I'm sure there are even other ways, as other users more acquainted with Bash will surely point out.

Kind regards,

Eric

AlucardZero · 02-13-2010, 08:49 AM

grep has a --only-matching option

Hipants · 02-14-2010, 05:15 AM

Hi, I think i might have the solution to your problem. I have found that your best friend in the linux world for text problems like this is grep, cut, and awk.

Grep is used to search for a whole line in a text file
Cut is used a lot of times with grep to separate the line, this is the one i used here, and awk does this and a whole bunch more. Takes a bit of practice but is a life saver in the end.

Anyway enough rambling.

Name: Bob, PhoneNumber: *****, MobileNumber: *****, Email: ***@**.com,

The way would do this is either separating by the colon : or the , first

1. cut -d: -f4 textfile

The -d is the delimeter or separator. In this case it is a : but it could be anything.
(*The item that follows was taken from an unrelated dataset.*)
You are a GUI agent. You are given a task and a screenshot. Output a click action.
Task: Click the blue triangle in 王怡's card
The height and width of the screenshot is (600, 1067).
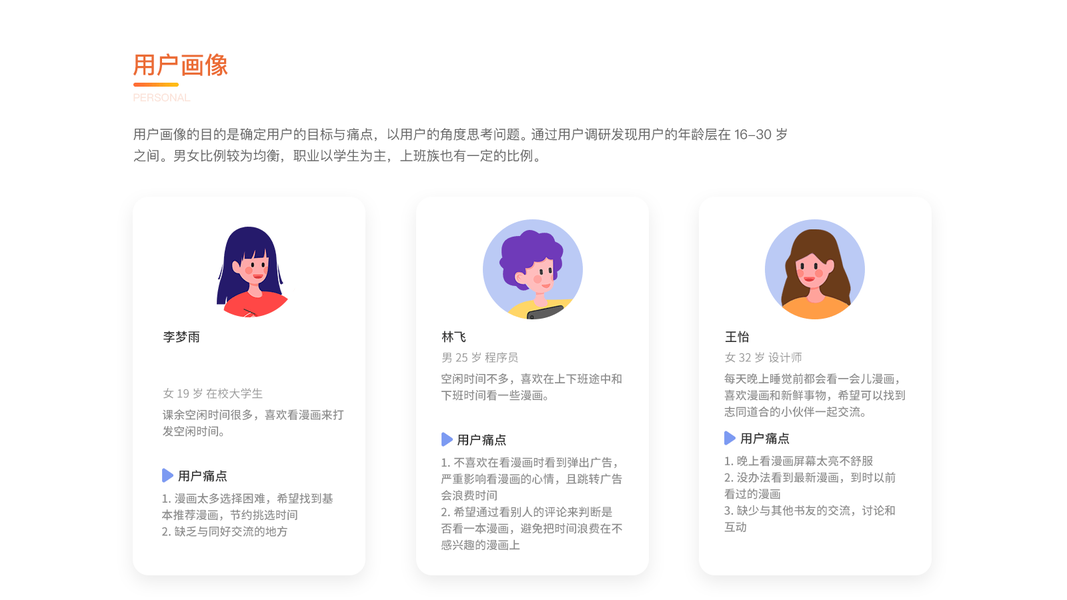click(729, 438)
The -f is the field separator or the number of : in. Name is one, Bob, Phonenumber is two, 12345,MobileNumber is three, 1939493,Email is four and ***@**.com, is five etc

This will return us ***@**.com,

But the problem is the emails still have a comma so we will use it again this time with the delimeter as a comma.

so

Final Answer

cut -d: -f5 inputfile | cut -d, -f1 > outfile

Hope this helps...

colucix · 02-14-2010, 05:59 AM

Quote:

Originally Posted by Hb_Kai

I've tried such things as grep but grep could only print the whole lines and that's about as near as I could.

Not really true. Look at the -o option: it will print only the matching string. If more matches are on the same line, they will be printed on separate lines.

In a more general case, where the file format is strictly the one you've posted in the OP (that is a CSV format and lines made of key/value pairs) you can try something like this:

Code:

awk 'BEGIN{RS = ","}/Email/{print $NF}' file > output_file

In this way awk will consider commas as record separators and for records matching the key (Email) it will print the value.

Hb_Kai · 02-18-2010, 09:09 AM

Hey. I'm sorry for the late reply. I have been away the last couple of days. That one done the job exactly how I wanted. Thank you very much colucix.